BEGIN Excerpt to read

A company’s culture needs to evolve to become more data-driven and insight-based:
• Moving away from acting on instinct and “What do we think?” to instead asking, “What do we know?”
• Connecting people who understand the problems with those who can mine the data for solutions
• Encouraging decision-makers to be overruled by data (e.g., a senior leader conceding when evidence disproves a hunch)
• Asking consistently “What does the data say?” and “How confident are we in the results?”
Data Is Central to Performance
Surprisingly, too often in healthcare, decision-making is not data-driven. A 2016 PwC Global Data and Analytics survey indicated nearly two-thirds of both healthcare and other industry respondents characterized decision-making in their organizations as being “rarely” or “somewhat” data-driven.
Typically, Hickey explains, three types of analytics are utilized to understand, predict and manage operational performance:
Descriptive analytics – dashboards, scorecards and alerts are used to illustrate what happened in the past, but not why it happened or what might change
Predictive analytics – past data is used to model future outcomes (e.g., which patients have the greatest propensity to readmit)
Prescriptive analytics – techniques such as optimization or A/B testing are used to help inform how to do certain activities (e.g., advising a physician on which drug(s) to prescribe for a patient with a certain condition)
“Data-driven organizations typically use more predictive and prescriptive analytics,” Hickey says. The PwC survey revealed, however, that the majority of healthcare organizations are heavily concentrated on the use of descriptive analytics.
HealthTrust’s Clinical Data Solution Evolves
In an effort to further its members’ ability to achieve the triple aim and provide superior care at a lower cost, HealthTrust is utilizing predictive analytics to advance its clinical informatics offering.
Hickey says, “We are increasing the ability to gather data that is oftentimes disparate and siloed (see Figure 1), cleanse and align it, and apply more sophisticated analyses and automated business intelligence reporting through dashboards featuring information requested by HealthTrust members.
“Initially, our focus will be to provide clinical informatics for orthopedic, spine and cardiovascular service lines as well as pharmacy. We will expand into additional specialties as member demand increases,” Young explains.

END Excerpt to read
BEGIN Data listing

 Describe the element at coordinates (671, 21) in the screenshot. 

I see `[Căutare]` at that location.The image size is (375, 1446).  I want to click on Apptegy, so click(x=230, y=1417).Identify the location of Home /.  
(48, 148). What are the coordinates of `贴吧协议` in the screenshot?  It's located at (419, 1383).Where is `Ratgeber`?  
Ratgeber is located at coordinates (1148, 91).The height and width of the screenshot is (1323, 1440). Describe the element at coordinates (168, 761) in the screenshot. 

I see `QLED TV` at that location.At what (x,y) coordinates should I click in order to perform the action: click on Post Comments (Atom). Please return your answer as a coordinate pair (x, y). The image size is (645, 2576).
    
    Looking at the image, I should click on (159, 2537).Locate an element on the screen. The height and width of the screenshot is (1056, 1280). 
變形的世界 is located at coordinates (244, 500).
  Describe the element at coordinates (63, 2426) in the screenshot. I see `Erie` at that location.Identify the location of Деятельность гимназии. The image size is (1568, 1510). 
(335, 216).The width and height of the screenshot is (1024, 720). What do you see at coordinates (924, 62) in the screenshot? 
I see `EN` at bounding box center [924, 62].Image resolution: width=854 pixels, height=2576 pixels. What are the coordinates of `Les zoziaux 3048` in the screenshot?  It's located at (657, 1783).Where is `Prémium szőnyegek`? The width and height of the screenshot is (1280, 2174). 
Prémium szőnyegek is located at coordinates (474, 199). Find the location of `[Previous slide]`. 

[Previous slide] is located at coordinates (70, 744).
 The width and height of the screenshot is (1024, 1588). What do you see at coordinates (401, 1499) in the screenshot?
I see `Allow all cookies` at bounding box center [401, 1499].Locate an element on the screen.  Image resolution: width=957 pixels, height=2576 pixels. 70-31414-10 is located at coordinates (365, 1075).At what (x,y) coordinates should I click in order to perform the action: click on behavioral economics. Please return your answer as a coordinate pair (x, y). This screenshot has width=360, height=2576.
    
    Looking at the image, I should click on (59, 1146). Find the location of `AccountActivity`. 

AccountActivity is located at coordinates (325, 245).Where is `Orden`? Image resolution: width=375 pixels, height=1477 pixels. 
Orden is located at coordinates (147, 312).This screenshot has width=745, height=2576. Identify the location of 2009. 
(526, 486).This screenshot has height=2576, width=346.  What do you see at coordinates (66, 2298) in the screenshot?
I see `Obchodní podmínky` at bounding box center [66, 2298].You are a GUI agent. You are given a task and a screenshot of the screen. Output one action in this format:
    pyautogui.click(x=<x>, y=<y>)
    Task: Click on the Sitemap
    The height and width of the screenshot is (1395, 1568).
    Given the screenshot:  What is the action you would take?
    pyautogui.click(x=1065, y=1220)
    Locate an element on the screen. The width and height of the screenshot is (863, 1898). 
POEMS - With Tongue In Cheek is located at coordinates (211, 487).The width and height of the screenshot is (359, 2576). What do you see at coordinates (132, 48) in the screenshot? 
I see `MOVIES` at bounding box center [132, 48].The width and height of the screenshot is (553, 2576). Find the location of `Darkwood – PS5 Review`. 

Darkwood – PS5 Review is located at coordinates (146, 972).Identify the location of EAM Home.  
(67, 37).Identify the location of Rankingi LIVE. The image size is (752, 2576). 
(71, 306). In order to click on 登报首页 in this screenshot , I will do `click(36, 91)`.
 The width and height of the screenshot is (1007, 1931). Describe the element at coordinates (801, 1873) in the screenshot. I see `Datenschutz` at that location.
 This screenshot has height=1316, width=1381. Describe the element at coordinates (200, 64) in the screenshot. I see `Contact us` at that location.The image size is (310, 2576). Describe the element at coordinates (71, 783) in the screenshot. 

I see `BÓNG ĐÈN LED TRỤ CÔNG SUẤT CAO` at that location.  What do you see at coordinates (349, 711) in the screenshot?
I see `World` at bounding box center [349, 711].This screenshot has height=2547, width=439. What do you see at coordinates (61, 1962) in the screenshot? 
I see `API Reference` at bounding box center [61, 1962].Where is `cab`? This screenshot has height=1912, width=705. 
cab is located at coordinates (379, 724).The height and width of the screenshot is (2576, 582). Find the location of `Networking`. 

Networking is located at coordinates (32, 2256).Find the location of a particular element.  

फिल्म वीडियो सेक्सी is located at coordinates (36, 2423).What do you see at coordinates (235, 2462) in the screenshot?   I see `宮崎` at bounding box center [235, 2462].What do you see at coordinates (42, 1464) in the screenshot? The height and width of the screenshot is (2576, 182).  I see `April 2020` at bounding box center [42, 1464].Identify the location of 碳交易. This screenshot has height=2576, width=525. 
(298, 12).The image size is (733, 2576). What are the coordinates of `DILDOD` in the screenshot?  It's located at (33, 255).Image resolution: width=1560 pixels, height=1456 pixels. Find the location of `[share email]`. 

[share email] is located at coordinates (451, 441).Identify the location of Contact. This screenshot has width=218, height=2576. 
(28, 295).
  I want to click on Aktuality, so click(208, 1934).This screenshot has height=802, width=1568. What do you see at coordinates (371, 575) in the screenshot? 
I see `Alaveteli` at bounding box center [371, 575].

END Data listing

• Goal of the exercise: Pick up the piece on data use in healthcare after its last sentence and keep writing it. The rows have nothing to do with the piece on data use in healthcare.

• Answer box:
HealthTrust is increasing its clinical informatics capabilities to:
• Consume and collate data from disparate sources in a variety of formats and disseminate it in uniform and user-friendly dashboards
• Deliver analytics to members across multiple platforms, including web-based and mobile applications
• Customize member dashboards to meet specific and unique needs
• Provide added value through predictive analytics and artificial intelligence
• Contract with an experienced partner to offer best practices and enhanced capabilities related to data security, data consumption, scalability and customer support. The goal is to be innovative, flexible and capable of meeting the evolving needs of the HealthTrust membership
At least two levels of dashboard access will be available to HealthTrust members, including key performance indicators and performance benchmarking at the IDN, division, regional and facility levels. An additional level of access will offer subscribers provider-level benchmarking and customizable dashboards.
A collaboration of Physician Advisors, internal subject matter experts and HealthTrust members (representing pharmacy and traditional provider service lines), was held at the end of 2018. Participants offered their insights on renovating HealthTrust’s clinical data and analytics solutions by identifying and prioritizing key performance indicators for each specialty and by outlining the data sources and dashboard requirements. HealthTrust member feedback will continue to shape the design and user experience of the informatics solutions moving forward.